With ten shows set to air this fall, producer Jerry Bruckheimer is morphing into a TV czar.
By Grainger David

(FORTUNE Magazine) – As of this fall, Jerry Bruckheimer will be the new King of Television. His eponymous production company had a whopping four pilots picked up at the May "upfronts" in New York. That means Bruckheimer--who already has Cold Case, Without a Trace, The Amazing Race, and three CSI's--will be behind ten network shows next season. (For the record, the new shows are The E-Ring on NBC, Close to Home on CBS, and Just Legal and Modern Men on The WB.) FORTUNE's Grainger David caught up with the über-producer on the set of the Pirates of the Caribbean sequel to talk about balancing movies and TV, why he likes videogames, and what it's like to be a Republican in Hollywood.

You just had four new shows picked up. How many did you pitch?

This year we developed five shows and got four on the air. But I'm still hopeful for the fifth one. I still think we can persuade them to put it on midseason.

The four bring you to a total of ten shows for next season. Plus your movies. How do you manage it all?

Great show runners who really executive-produce their shows can make your life easy. That's been our formula since we started with CSI six years ago. The film and television divisions are separate, but we collaborate. Last week I was in New York working on television, and this week, as I'm talking to you, I'm in Dominica in the Caribbean, where we're shooting the second Pirates of the Caribbean film.

And how is Dominica?

It's brutal. It's really hot here, and where we are is very rugged, not at all luxurious. It's 100 degrees and 90% humidity, and everyone is dripping in sweat.

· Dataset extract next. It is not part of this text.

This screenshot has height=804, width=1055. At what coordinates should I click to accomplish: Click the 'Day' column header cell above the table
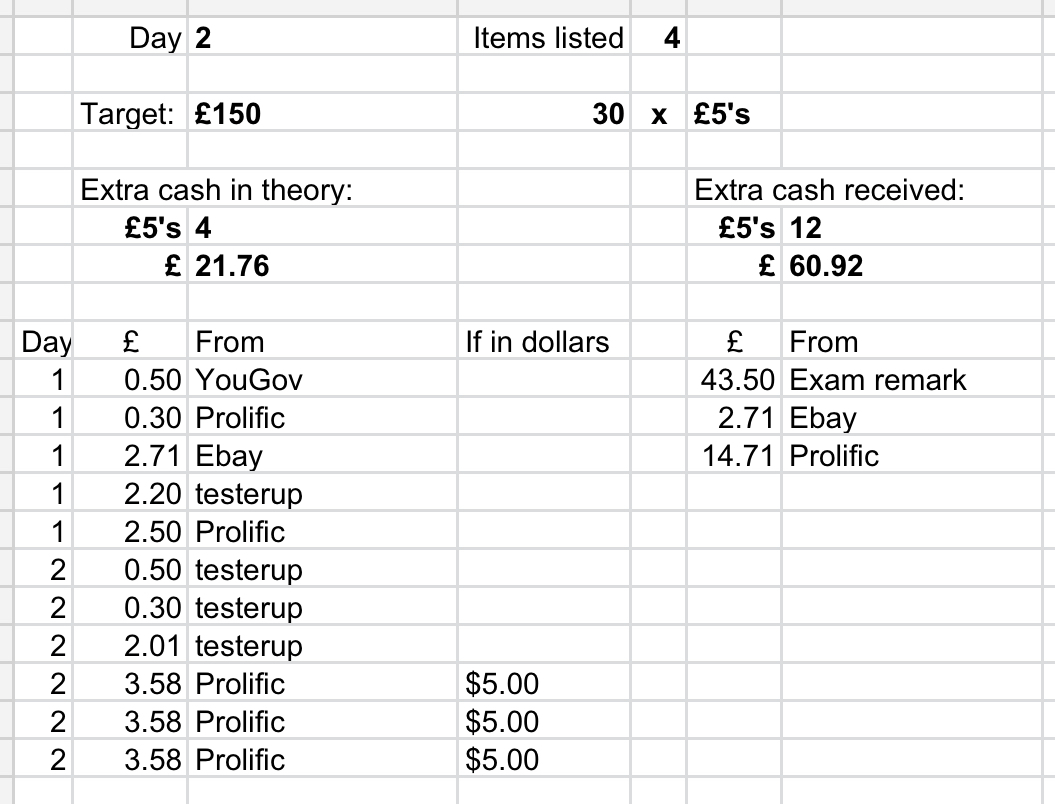tap(46, 342)
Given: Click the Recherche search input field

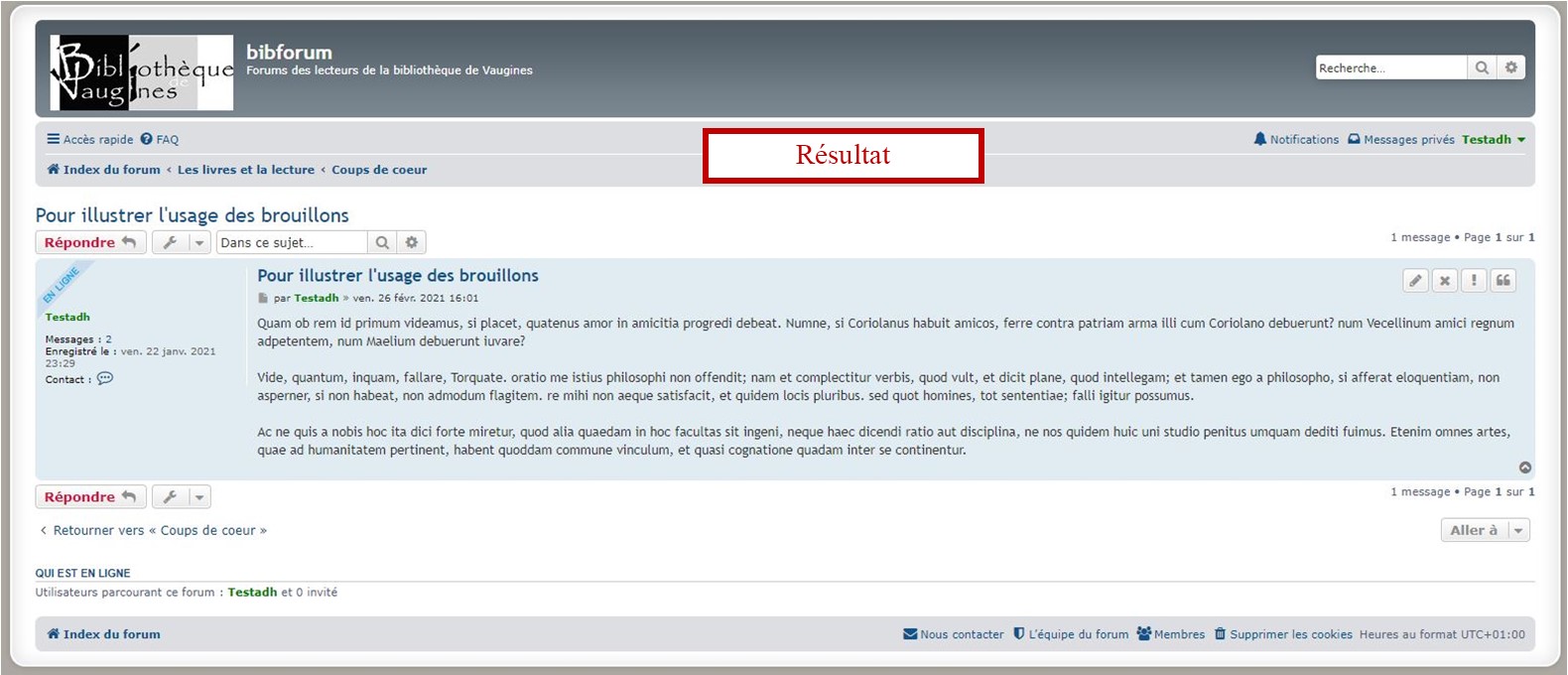Looking at the screenshot, I should pos(1390,68).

Are you moving more toward the TV side of the business?

What we do has been labeled by other people as "feature television." If you look at the directors we use just on these pilots, three of the four are major film directors. Taylor Hackford, who recently did Ray, is directing The E-Ring. We just had Quentin Tarantino direct an episode of CSI. The episode started with 25 million viewers, and by the time it ended there were 35 million people watching, because of the engaging way he filmed things and told the story.

You've expressed interest in expanding into videogames. What attracts you to that business?

A lot of the stuff we've done in movies is stolen from videogames--the angles we use, the kind of characters. It's an extension of what we do when we make movies like Black Hawk Down and Top Gun. If the right project or videogame comes along and we feel we can input some of the story and character and action stuff that we know how to do, we'll get involved creatively. It's a phenomenal business.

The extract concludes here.